#### [GIVEN REQUEST]
Report every line below that contains the word "should", copying each one in full.

─── DATASET RECORDS ───

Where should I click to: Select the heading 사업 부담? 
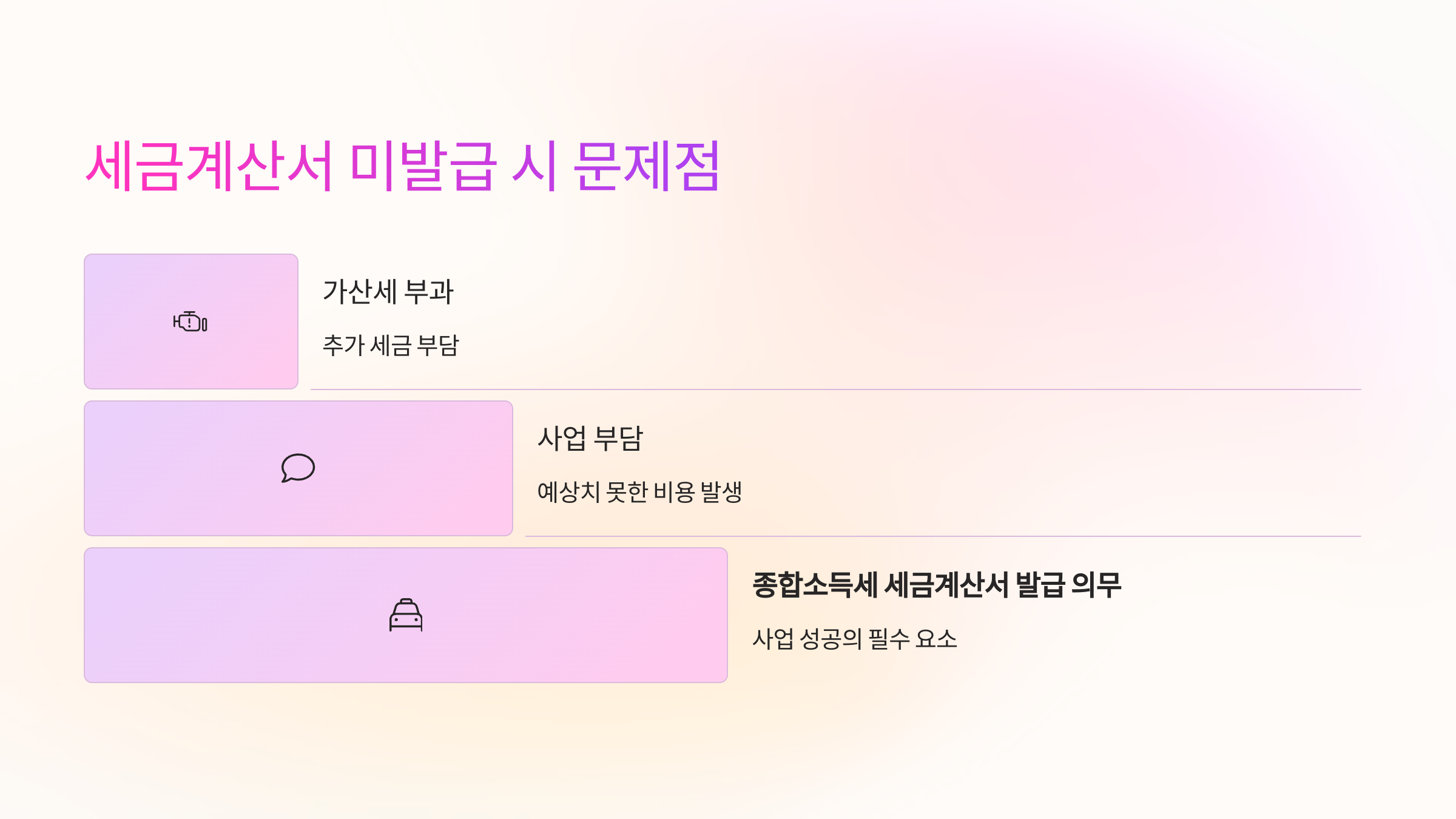(x=590, y=438)
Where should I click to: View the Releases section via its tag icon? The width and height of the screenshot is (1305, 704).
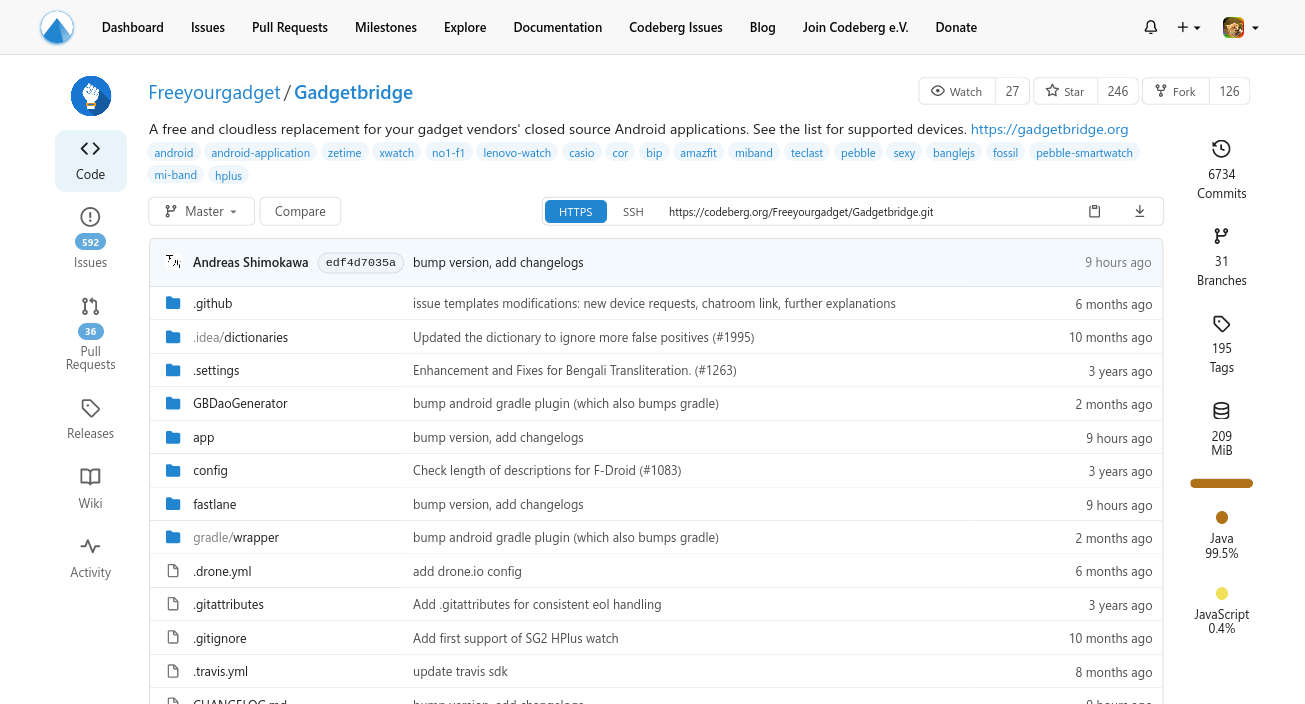tap(90, 418)
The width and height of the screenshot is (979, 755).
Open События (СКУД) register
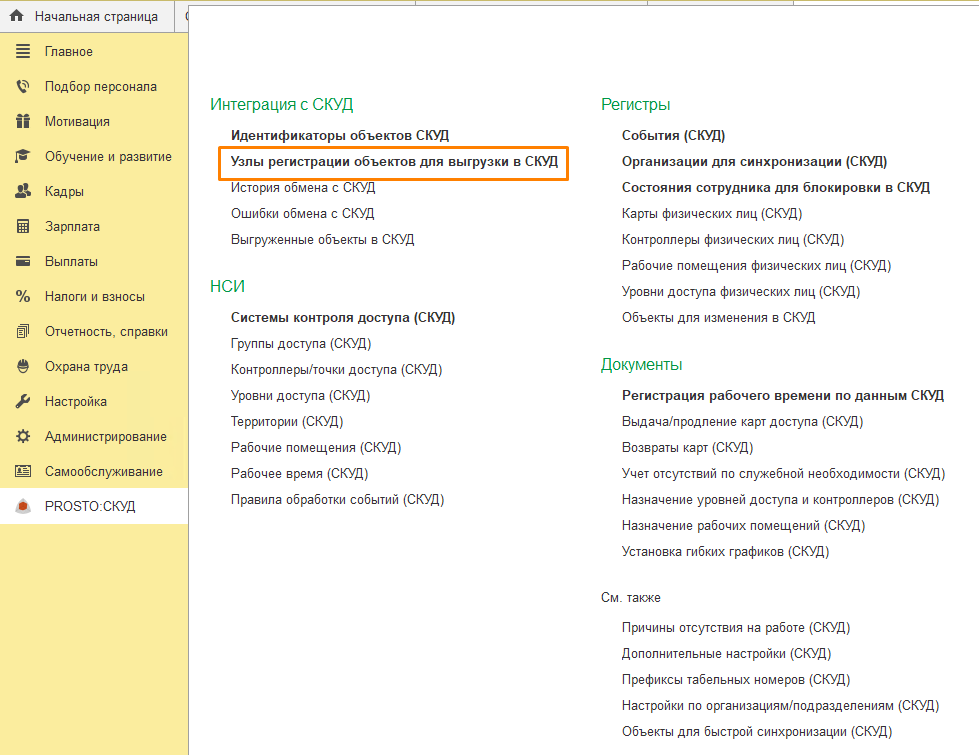pyautogui.click(x=673, y=135)
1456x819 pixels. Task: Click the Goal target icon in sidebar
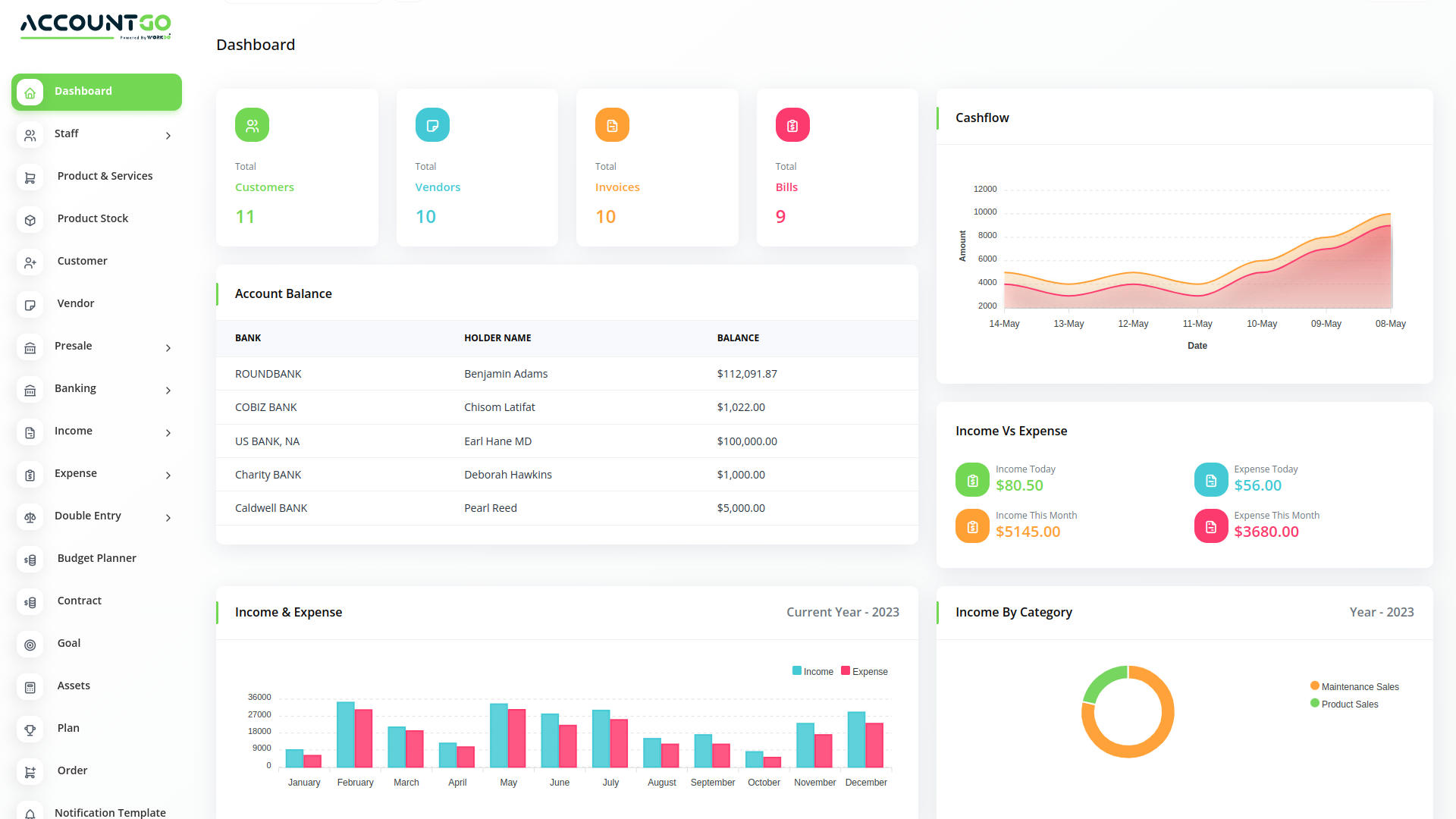click(x=30, y=645)
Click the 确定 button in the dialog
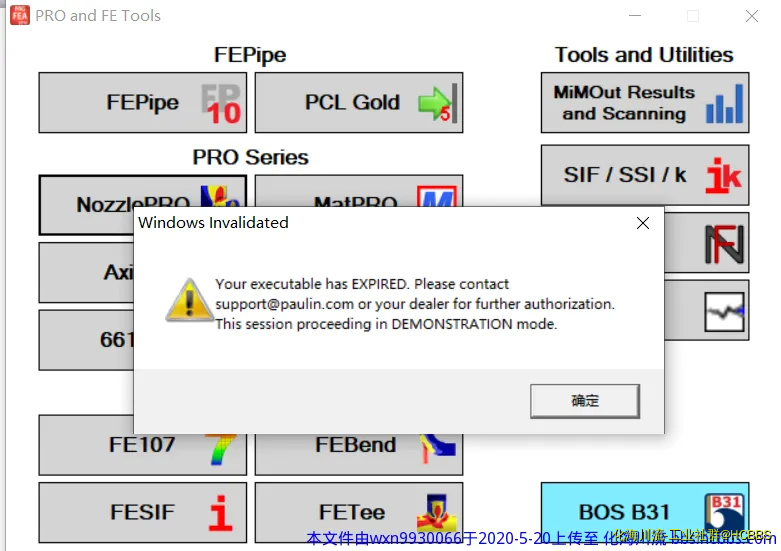The width and height of the screenshot is (781, 551). coord(585,401)
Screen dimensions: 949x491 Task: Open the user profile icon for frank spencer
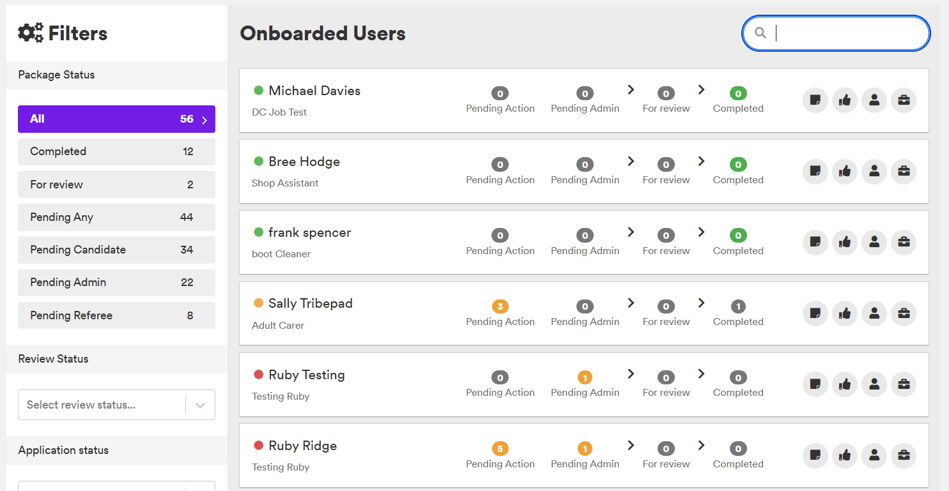tap(874, 242)
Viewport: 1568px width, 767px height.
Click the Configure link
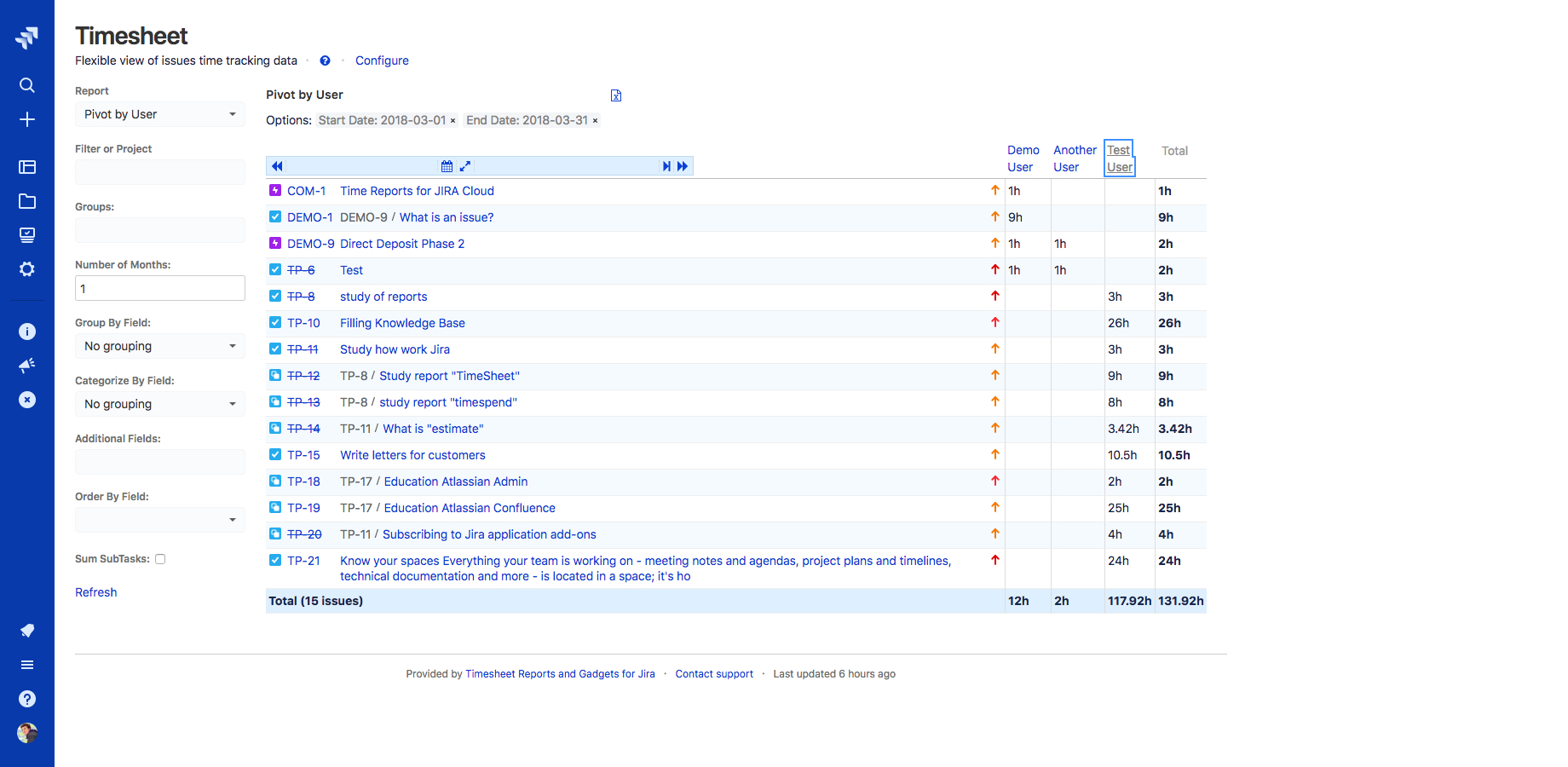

───

#### [PROBLEM SOLUTION]
Where should I click to: Select the heading 사업 부담? 
Where should I click to: View the Releases section via its tag icon? The width and height of the screenshot is (1305, 704).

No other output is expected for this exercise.